Londres, après avoir quitté l’Éclair, entre au prestigieux Petit Parisien, en 1923. Il décide de partir pour la Guyane, et de visiter le bagne, sentant qu’il y avait quelque chose à découvrir. De nombreux révolutionnaires puis des communards y ont été envoyés. On y trouve 7000 condamnés surveillés par 600 fonctionnaires. Le reporter mettra vingt et un jours pour arriver avec le paquebot Biskra.

Le Petit Parisien, 29 août 1923 : « Mon Garçon de famille et quelques autres – Saint-Laurent-du-Maroni. Un jour que je demandais à un vieux et cher camarade ayant fait tous les métiers : « On ne t’a jamais reconnu quand tu étais garçon ?

-Sache que l’on ne regarde pas un domestique.

Ce n’est pas le cas en Guyane. Je dînais chez le gouverneur, ce soir, à Cayenne. Discret, correct, ganté de blanc, un jeune maître d’hôtel qui n’aurait en rien déparé la corbeille des invités, opérait avec aisance des virevoltes dans la salle. Au moment où, souriant, il passait le plat à M. le procureur général :

-Qu’a-t-il fait, le vôtre, madame, fis-je à madame la gouverneur ?

-Oh ! il a tué un agent de police, je crois.

Le procureur général lui dit : « Merci ! »

-C’est un garçon bien. Il est encore à s’attirer des reproches.

Et je partis aux îles du Salut. Là, un ménage (fonctionnaires) était en lutte avec le commandant qui leur avait enlevé leur « garçon de famille », Medge, de la bande à Bonnot, pour l’envoyer, en punition, à Saint-Joseph.

Ce Medge exploitait les parents des bagnards, se faisant adresser de l’argent qu’il pourrait, lui, passer à leur fils qui ainsi s’évaderait. Les billets de banque arrivent au bagne de cent manières. La plus jolie est la photographie de « la petite fille ». Un billet est entre papier et carton. Le photographe a mis deux belles ailes dans le dos de l’enfant. Pauvre ange ! ton offrande ne volera pas jusqu’à ton père. On connaît le truc ici.
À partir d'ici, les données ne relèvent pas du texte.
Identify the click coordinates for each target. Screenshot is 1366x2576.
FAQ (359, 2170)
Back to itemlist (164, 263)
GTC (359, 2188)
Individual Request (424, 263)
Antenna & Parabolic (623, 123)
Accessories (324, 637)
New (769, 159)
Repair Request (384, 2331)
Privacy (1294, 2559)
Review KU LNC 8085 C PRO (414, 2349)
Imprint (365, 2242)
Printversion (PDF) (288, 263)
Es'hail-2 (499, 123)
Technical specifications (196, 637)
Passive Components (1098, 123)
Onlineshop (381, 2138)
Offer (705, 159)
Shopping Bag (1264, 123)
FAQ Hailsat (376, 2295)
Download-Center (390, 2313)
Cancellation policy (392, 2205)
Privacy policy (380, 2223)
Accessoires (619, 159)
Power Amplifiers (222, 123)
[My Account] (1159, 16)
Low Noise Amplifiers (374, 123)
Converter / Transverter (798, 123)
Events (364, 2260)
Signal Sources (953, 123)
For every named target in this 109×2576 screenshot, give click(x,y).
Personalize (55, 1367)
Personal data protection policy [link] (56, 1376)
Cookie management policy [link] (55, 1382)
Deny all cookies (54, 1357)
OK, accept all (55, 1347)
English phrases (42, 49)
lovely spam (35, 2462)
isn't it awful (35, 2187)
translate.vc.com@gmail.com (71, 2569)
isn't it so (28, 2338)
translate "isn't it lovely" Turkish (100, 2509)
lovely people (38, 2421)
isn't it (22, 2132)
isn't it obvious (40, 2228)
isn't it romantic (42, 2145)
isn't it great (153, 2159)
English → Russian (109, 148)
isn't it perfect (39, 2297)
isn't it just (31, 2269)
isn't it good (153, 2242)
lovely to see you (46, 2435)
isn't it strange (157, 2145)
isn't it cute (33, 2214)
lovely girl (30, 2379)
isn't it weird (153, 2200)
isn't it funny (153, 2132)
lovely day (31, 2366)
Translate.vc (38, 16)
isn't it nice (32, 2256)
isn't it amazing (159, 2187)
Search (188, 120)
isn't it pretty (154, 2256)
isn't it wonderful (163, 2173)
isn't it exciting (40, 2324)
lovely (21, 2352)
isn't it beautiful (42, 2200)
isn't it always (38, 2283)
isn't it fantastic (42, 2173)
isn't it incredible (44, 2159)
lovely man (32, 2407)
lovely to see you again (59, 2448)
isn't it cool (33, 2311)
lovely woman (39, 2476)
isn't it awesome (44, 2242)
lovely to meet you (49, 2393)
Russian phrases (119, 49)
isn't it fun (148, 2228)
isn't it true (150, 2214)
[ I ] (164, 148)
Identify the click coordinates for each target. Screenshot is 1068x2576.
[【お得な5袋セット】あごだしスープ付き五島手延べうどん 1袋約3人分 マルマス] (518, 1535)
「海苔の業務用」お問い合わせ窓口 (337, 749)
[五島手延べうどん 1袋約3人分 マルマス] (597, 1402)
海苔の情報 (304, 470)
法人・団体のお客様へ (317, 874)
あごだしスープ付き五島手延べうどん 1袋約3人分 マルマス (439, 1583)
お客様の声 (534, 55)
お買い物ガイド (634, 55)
Medge, évidemment, s’appropriait les fafiots.

-Eh ! oui, fit le commandant, depuis qu’il n’a plus Medge, ce ménage est malade. Ni l’un ni l’autre ne peut s’en passer, ils me bombardent de réclamations.

Et je partis pour Saint-Laurent-du-Maroni.

-Quelle vie, me dit Mme Lasserre, femme du chirurgien. Depuis deux ans, je ne puis m’y faire. Songez parmi qui nous vivons. Ainsi, l’autre jour, mon mari s’absente. Pour la première fois, je reste seule la nuit dans cette maison, au bagne. Plutôt, je n’étais pas seule, et c’est de là que vint mon épouvante. Il y avait aussi dans la cuisine notre « garçon de famille », un grand assassin, monsieur. Il avait une fiche ignoble, deux crimes. Oh ! cet André ! Alors, je me mis à crier, à crier. Et voilà qu’il arrive, lui, André, l’assassin. « Oh ! madame, dit-il, madame, n’ayez pas peur, je suis là. » Je balbutiai. « Madame, dit-il, je vais apporter mon matelas et dormir contre votre porte, je vous promets que personne ne passera. Il le fit. Et toute la nuit, je fus protégée par l’homme qui me terrifiait…

Je ne dirai pas où j’ai rencontré celui-ci, car il ne sait pas encore s’il dira son histoire à la justice. C’était un grand et vieil échalas.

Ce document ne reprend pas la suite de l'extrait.